La fibrillation auriculaire (FA), l'arythmie cardiaque chronique la plus courante en pratique clinique, est très difficile à traiter une fois qu'elle devient persistante, après quoi un retour spontané à un rythme normal devient très improbable. Une étude multidisciplinaire aboutie par le Centro Nacional de Investigaciones Cardiovasculares Carlos III (CNIC) et publiée dans Circulation Research offre désormais une nouvelle perspective sur les raisons pour lesquelles cette arythmie peut persister à long terme, en soulignant le rôle clé des cellules cardiaques non contractiles.
La FA est traditionnellement considérée comme un trouble purement électrique des cardiomyocytes, les cellules contractiles du cœur. Cependant, la recherche coordonnée par le Dr David Filgueiras Rama, chef du groupe de développement avancé des mécanismes et thérapies d'arythmie du CNIC, démontre que les régions spécifiques au patient au sein des oreillettes développent un environnement cellulaire distinct qui facilite la persistance de l'arythmie. Le Dr Filgueiras Rama explique que « ces zones, que nous appelons régions motrices, affichent une activité électrique plus rapide que les tissus environnants et fonctionnent comme de véritables moteurs qui entretiennent la fibrillation auriculaire au fil du temps ».

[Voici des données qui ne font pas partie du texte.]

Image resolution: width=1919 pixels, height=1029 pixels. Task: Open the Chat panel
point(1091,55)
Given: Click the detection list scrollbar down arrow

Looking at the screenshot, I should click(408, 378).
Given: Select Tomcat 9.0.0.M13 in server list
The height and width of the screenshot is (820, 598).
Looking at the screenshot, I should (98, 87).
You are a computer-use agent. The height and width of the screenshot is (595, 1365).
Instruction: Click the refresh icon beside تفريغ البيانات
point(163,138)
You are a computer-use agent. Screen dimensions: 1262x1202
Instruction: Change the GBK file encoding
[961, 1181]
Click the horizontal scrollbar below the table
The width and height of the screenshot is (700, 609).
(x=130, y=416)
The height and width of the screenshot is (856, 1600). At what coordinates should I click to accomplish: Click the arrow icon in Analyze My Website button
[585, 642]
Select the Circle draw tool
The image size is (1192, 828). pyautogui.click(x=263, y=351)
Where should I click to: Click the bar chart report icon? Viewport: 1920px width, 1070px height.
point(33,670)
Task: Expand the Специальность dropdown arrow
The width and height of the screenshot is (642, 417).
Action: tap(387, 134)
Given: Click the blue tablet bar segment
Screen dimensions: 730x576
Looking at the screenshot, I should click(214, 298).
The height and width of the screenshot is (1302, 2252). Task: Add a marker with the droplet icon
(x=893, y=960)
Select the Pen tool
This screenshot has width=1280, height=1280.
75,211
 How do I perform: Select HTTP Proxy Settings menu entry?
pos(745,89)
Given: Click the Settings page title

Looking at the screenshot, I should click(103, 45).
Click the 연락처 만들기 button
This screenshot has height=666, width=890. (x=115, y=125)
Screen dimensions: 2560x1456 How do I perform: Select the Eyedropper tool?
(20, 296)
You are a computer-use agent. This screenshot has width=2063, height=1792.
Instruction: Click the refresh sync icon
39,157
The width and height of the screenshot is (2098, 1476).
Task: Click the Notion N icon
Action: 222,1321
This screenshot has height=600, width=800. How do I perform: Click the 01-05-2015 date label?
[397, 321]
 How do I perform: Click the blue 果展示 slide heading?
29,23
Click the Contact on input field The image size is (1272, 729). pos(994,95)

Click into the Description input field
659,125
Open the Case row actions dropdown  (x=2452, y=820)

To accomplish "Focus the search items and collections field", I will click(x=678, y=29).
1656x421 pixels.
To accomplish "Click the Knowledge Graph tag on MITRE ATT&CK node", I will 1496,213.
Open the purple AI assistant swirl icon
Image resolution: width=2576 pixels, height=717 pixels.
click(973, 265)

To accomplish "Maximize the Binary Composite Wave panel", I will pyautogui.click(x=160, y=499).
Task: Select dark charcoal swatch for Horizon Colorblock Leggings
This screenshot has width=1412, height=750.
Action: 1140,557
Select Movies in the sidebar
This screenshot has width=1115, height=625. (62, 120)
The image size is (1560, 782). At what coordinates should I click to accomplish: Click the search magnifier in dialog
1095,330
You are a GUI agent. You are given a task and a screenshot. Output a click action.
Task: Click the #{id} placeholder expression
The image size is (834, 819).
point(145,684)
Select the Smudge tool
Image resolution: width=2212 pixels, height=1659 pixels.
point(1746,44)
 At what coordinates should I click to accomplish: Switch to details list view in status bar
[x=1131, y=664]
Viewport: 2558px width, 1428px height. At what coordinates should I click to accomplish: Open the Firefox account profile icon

L'étude a identifié des différences significatives dans l'abondance, le type et la fonction des fibroblastes et des macrophages, cellules qui ne participent pas directement à la contraction mais influencent fortement le comportement des tissus.
La première auteure Ana Simón Chica, chercheuse au CNIC et actuellement au Massachusetts General Hospital et à la Harvard Medical School, explique que « ces cellules non contractiles créent un microenvironnement spécialisé qui favorise l'homéostasie cellulaire et la survie à long terme, deux éléments cruciaux pour maintenir la fibrillation auriculaire« .
L’équipe a observé que les macrophages de ces régions ne présentent pas le profil inflammatoire classique que l’on pensait auparavant dominer dans la FA. Au lieu de cela, l’étude décrit une proportion plus élevée de macrophages cardiaques résidents associés aux fonctions de protection, au soutien métabolique et à la survie cellulaire. « Cette composition cellulaire peut aider les cardiomyocytes à résister aux demandes électriques et énergétiques intensives imposées par la fibrillation auriculaire persistante », ajoute le Dr Filgueiras Rama.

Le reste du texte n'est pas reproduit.